Der Organist war da, unterstützt von einigen weiteren Musikern. Die Gäste kamen von den unterschiedlichsten Gemeinden, Alte und Junge, Landeskirchler und Freikirchler und suchten verstreute Plätze in den Bankreihen. Ungefähr alle halbe Stunde gab es eine kleine Pause, man konnte etwas trinken, sich mit Hefezopf stärken. Schliesslich versammelten sich alle, es mögen 30, 40 Menschen gewesen sein, auf der Empore, wo die Musiker waren, und gruppierten sich im Halbkreis um diese herum. Ein schönes Bild.

Bald war klar, dass das sehr, sehr lange dauern würde, viel länger, als die Einladenden gedacht hatten. Aber es gab bald unter den Gästen so etwas wie eine unausgesprochene Vereinbarung, ein Versprechen: «Wir bleiben alle, bis wir fertig sind, egal, wie lange es dauert!» Dann geschah im Singen etwas Wundersames, eine wunderbare Vereinigung der Gäste. Jeder spürte: Hier geschieht etwas mit uns, es ist aussergewöhnlich und grösser als wir. Gottes Wort erklang in der Weite der Kirche, zunehmend kräftig und fröhlich, jubelnd gesungen. Gottes Wort und Wohlklang erfüllte Raum und Herzen. In der kalten Novembernacht umhüllte ein Schalom die Teilnehmenden. Sie waren nicht allein. Wir waren nicht allein.
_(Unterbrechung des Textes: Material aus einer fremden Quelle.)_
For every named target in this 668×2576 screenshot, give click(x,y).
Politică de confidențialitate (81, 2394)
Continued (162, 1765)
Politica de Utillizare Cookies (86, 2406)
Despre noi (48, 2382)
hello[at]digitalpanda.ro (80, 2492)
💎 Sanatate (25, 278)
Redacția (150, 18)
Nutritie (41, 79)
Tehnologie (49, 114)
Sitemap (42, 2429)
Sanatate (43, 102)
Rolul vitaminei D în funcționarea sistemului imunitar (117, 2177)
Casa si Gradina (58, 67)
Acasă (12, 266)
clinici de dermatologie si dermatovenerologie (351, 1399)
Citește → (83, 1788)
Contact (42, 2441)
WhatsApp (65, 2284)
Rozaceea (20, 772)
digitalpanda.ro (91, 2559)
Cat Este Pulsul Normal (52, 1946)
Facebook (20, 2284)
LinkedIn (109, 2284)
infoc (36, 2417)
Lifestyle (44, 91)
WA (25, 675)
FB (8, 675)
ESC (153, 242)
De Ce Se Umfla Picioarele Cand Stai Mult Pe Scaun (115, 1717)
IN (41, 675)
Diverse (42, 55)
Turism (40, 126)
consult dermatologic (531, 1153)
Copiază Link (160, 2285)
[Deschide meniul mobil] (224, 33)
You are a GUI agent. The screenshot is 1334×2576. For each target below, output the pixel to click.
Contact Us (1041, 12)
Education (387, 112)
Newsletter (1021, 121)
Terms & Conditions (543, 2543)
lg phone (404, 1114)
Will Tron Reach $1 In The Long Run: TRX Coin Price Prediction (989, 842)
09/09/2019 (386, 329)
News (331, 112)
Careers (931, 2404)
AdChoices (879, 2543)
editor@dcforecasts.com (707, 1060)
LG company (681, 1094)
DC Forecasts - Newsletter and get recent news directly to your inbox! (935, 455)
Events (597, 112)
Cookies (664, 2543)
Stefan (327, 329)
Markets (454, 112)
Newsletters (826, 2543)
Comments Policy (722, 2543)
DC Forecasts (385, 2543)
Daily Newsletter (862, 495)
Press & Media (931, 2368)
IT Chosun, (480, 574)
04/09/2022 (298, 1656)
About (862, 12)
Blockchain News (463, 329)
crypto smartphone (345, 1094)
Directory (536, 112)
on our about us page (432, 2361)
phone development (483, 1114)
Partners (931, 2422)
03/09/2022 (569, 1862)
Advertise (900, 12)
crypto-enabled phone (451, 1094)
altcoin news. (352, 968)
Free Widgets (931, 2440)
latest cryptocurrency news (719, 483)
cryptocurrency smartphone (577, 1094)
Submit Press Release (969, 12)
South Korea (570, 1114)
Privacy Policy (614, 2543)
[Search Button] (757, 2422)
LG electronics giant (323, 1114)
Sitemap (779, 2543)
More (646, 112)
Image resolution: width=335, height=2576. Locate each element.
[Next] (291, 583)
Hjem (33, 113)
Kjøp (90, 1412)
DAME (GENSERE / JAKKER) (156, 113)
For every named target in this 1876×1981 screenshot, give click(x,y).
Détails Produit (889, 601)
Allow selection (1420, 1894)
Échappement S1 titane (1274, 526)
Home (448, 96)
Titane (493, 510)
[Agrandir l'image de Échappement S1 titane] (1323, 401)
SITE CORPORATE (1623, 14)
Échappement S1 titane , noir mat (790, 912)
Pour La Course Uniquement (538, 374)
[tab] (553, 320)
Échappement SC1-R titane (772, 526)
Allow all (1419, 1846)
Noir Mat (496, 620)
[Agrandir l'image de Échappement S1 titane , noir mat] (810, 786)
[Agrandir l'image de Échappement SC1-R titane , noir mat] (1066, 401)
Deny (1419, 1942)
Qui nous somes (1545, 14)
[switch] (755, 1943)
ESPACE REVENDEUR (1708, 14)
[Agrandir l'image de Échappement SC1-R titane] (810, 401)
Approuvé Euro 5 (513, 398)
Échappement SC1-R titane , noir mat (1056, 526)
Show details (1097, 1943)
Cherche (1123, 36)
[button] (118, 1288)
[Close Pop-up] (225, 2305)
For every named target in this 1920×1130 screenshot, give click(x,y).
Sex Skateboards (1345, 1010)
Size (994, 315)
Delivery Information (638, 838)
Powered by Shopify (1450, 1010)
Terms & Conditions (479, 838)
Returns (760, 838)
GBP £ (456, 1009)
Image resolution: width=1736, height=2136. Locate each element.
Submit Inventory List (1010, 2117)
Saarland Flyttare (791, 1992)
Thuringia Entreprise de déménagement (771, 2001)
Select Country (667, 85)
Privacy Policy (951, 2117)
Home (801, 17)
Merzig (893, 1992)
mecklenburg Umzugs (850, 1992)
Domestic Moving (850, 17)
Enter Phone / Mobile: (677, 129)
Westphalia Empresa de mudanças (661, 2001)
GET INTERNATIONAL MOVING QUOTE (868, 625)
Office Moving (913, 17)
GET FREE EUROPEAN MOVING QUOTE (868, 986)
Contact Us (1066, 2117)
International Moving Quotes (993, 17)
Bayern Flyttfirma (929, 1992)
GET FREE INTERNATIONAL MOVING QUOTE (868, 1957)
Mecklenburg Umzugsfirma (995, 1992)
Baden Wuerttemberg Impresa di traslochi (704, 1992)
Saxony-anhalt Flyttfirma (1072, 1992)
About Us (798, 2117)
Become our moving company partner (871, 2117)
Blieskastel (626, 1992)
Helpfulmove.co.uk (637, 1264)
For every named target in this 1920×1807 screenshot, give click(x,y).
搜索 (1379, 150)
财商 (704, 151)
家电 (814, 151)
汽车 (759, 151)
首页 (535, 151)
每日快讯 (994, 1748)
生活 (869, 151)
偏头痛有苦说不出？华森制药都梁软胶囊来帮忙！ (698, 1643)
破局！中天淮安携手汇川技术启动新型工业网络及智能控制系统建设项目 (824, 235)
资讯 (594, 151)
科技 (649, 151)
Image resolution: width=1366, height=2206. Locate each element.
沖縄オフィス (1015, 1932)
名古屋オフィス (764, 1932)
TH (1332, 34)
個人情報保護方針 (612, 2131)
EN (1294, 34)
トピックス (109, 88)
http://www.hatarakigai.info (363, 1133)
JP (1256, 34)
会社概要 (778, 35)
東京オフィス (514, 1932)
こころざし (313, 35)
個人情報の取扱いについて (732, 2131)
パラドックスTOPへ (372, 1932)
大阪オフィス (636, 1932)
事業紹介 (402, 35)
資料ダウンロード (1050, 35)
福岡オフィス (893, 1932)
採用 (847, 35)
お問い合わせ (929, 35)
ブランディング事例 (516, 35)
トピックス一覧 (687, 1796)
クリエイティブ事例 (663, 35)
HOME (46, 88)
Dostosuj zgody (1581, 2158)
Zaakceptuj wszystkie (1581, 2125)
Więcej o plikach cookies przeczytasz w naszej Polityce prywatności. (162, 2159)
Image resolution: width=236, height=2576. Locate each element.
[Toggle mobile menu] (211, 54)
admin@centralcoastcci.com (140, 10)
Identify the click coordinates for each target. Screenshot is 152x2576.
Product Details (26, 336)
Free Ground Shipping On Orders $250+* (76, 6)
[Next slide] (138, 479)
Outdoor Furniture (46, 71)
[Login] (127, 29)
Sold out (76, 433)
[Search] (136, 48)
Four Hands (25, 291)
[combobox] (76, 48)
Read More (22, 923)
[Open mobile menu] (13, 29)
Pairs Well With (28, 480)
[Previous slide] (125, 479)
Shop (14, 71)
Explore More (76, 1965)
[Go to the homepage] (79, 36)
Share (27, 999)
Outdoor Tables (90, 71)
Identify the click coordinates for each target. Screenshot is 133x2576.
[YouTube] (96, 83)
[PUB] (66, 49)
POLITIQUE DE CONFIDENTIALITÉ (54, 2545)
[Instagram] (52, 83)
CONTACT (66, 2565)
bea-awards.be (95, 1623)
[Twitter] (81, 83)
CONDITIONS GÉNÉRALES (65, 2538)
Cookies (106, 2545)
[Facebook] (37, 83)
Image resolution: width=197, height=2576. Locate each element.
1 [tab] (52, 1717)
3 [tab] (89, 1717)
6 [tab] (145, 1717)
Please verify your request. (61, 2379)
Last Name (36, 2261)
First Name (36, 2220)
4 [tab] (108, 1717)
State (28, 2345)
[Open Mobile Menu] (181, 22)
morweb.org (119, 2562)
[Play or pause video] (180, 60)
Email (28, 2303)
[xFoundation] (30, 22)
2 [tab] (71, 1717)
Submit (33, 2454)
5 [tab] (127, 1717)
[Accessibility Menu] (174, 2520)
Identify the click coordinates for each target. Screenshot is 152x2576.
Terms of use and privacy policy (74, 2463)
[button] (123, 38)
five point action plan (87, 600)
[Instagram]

Es dauerte bis nach Mitternacht. Ein besonderer Abend, sicher unvergesslich für alle Teilnehmenden. Mit einem Leuchten gingen wir ins Dunkel hinaus, jeder in sein jeweiliges Leben. Gestärkt. Kaum habe ich etwas Bewegenderes und Schöneres in einer Kirche erlebt. Der Heimweg war von anderer Art als der Hinweg. Ein fröhlicher Radler in dunkler, kalter Nacht. Unbekümmert.

Meldung aus factum 09/2019.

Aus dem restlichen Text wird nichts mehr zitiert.